WHAT YOU SHOULD DO:
Only the lines below from the one containing "Политика в отношении" to the one containing "Главная (394, 397)" should be repeated, both included and unchanged.

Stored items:
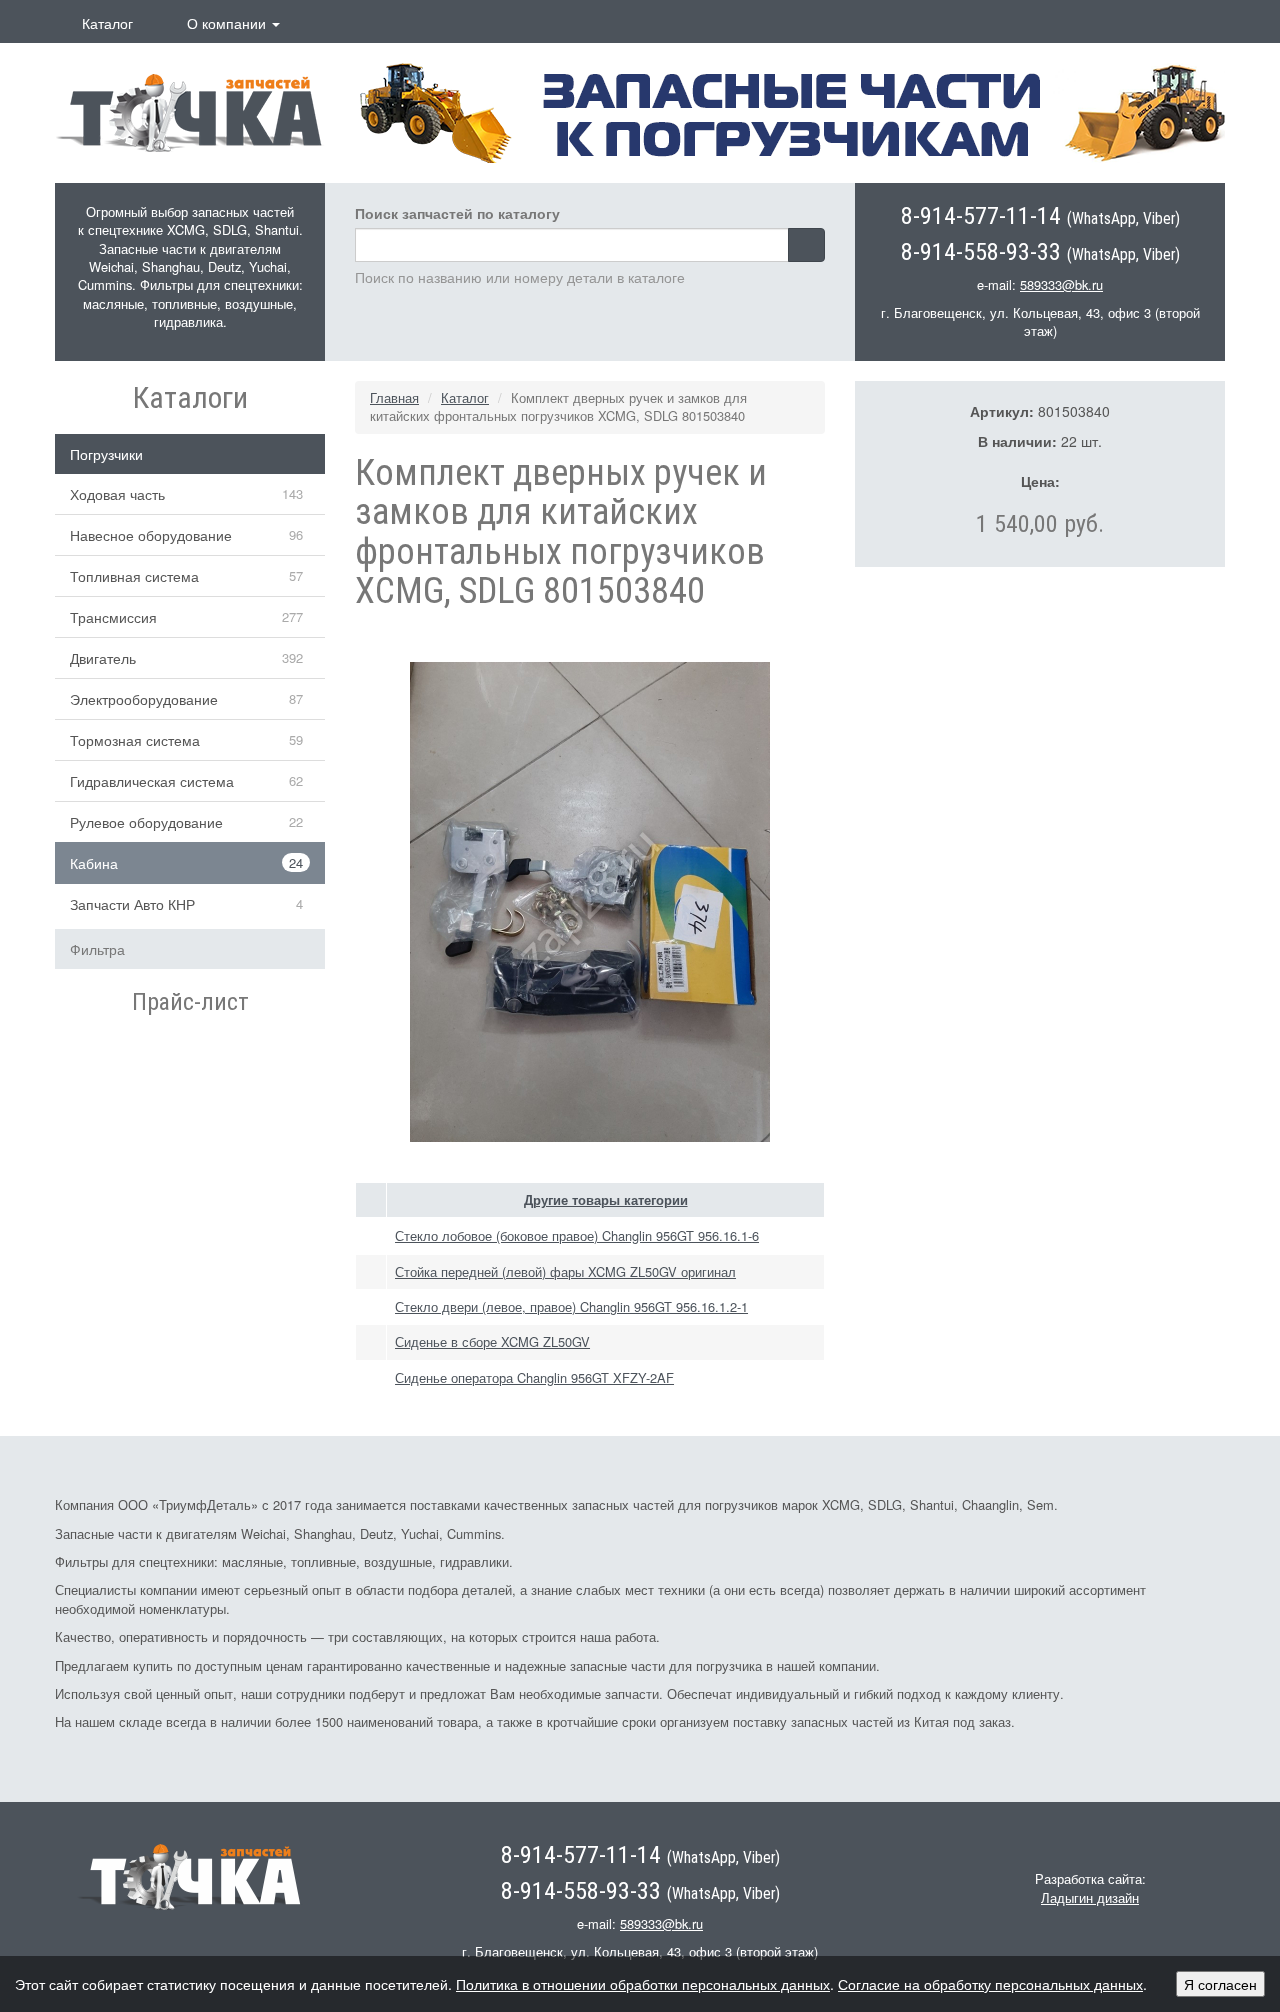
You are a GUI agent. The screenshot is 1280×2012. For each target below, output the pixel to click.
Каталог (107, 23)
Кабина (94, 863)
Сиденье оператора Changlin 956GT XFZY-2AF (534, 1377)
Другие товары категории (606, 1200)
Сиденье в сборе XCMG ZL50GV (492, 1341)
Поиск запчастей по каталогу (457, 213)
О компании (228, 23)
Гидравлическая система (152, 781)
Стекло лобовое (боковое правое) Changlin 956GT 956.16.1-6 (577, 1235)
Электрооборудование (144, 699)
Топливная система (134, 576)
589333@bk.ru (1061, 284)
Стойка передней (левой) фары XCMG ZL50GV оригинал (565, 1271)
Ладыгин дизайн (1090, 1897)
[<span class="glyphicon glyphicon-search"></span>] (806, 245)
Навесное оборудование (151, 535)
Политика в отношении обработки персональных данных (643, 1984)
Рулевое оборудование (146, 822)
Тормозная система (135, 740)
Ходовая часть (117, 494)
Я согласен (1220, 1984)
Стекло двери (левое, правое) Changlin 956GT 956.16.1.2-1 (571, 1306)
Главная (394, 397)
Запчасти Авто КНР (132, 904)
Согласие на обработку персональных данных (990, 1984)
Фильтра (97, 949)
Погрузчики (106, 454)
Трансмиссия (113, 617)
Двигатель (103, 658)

---

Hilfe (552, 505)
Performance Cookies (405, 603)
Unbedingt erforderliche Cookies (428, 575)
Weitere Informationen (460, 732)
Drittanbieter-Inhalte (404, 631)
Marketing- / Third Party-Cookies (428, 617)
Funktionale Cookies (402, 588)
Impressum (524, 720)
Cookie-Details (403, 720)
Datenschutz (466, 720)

--

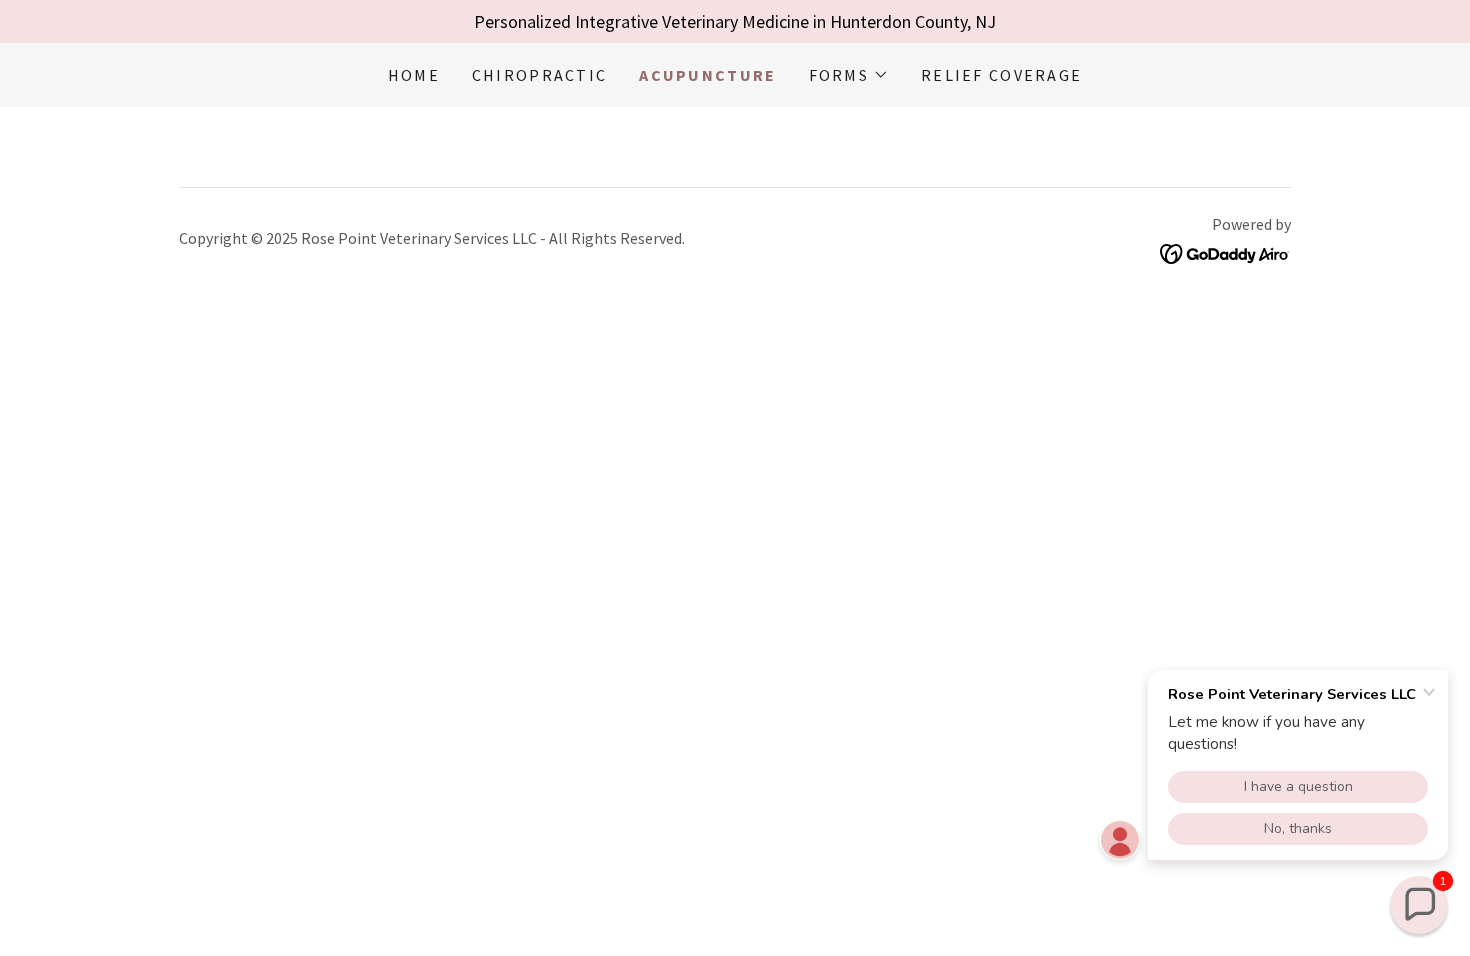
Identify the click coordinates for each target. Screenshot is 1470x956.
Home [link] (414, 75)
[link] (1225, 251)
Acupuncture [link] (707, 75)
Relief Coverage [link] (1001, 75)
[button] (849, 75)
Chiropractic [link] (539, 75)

ANSWER TO THE PROBLEM:
Политика в отношении обработки персональных данных (643, 1984)
Рулевое оборудование (146, 822)
Тормозная система (135, 740)
Ходовая часть (117, 494)
Я согласен (1220, 1984)
Стекло двери (левое, правое) Changlin 956GT 956.16.1.2-1 (571, 1306)
Главная (394, 397)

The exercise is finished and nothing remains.